▎ 摘　　要

Sodium (Na)-based electrochemical energy storage devices have drawn particular attention in the renewable and rechargeable energy storage system primarily because of their remarkable energy density and cost-competitive advantages. Herein, we have reported a novel ternary perovskite fluoride K0.97Ni0.31Zn0.28Mn0.41F2.84 with a well-distributed reduced graphene oxide substrate (denoted as KNZMF@rGO) as anode for Na-ion storage that possesses the fast kinetics validated via electrochemical and density functional theory (DFT) methods as well as superior lifespan, which delivers fascinating performances owing to the unexceptionable synergistic effect of Ni, Zn and Mn redox-active species with variable valence.
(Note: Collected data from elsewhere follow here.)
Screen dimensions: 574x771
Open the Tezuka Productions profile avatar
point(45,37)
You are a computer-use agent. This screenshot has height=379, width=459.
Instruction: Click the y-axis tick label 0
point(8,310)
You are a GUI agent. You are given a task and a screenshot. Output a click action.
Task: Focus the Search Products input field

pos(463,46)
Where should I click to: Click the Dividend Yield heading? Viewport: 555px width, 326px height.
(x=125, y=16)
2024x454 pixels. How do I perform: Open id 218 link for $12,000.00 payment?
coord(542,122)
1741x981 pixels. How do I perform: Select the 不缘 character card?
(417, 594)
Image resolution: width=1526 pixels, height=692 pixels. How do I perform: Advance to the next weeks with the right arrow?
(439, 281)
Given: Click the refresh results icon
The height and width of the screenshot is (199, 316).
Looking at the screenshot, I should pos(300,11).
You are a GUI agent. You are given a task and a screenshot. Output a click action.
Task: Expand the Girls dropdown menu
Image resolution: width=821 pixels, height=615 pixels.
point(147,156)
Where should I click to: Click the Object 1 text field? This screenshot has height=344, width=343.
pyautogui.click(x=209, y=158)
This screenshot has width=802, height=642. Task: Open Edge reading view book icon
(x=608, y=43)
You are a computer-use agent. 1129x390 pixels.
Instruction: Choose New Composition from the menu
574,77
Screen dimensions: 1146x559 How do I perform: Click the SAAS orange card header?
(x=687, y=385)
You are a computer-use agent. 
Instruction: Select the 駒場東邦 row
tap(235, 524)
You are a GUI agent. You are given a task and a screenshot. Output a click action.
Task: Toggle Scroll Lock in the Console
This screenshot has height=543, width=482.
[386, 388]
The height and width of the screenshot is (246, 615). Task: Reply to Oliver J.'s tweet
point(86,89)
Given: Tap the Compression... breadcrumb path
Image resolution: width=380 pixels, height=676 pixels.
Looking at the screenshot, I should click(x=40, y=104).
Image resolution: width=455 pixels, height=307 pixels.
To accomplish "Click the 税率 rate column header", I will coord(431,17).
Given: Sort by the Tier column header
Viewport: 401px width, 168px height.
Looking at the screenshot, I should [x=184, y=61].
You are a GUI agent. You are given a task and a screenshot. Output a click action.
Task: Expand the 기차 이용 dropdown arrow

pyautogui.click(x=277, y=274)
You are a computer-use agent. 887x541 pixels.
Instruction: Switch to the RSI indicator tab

Meanwhile, the surface conversion, alloying and inter-calation triple hybridization mechanisms of KNZMF@rGO anode have been explored by the electrochemical analysis and the diverse ex situ physicochemical characterizations. What is more, this work also offers new in-sights into the device design and proposes the previously unreported "sodium-based dual-ion supercabatteries " (S-DICBs) systems for establishing advanced electrochemical energy storage devices, which exhibit the more intriguing properties than traditional sodium ion capacitors (SICs) and sodium-based dual ion batteries (S-DIBs). In parallel, utilizing different presodiated current densities of anode to explore their impact on the various electrochemical properties of S-DICBs opens up a way for the research of presodiation techniques in the future.